Input:
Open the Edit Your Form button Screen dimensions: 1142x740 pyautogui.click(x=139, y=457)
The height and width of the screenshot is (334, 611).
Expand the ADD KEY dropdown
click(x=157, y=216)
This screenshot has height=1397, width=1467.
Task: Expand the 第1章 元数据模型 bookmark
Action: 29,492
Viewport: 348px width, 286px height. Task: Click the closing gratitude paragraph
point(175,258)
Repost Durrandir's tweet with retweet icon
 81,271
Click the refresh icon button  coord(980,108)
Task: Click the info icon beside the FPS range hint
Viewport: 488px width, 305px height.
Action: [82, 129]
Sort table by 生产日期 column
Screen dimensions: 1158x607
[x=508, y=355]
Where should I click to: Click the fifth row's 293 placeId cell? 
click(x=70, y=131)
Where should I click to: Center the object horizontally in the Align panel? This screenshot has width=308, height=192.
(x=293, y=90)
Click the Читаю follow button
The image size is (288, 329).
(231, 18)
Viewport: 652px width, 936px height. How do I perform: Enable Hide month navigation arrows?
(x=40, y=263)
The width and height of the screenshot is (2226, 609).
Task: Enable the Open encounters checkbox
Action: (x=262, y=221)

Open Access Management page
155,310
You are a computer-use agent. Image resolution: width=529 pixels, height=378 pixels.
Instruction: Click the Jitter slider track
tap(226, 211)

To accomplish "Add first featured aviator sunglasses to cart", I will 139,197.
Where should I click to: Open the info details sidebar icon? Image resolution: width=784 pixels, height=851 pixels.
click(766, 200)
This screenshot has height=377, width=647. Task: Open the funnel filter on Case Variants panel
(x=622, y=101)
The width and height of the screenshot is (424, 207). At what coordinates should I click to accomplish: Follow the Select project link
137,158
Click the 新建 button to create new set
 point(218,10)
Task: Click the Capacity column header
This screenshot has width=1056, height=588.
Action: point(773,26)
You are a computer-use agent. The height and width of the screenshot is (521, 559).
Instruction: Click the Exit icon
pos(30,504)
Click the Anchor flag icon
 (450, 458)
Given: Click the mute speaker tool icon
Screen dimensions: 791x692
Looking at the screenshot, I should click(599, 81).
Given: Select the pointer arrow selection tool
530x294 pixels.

Problem to solve: Filter these records, keeping every line where the word "tool" occurs.

Solved problem:
Given: Click the mute speaker tool icon
Given: Select the pointer arrow selection tool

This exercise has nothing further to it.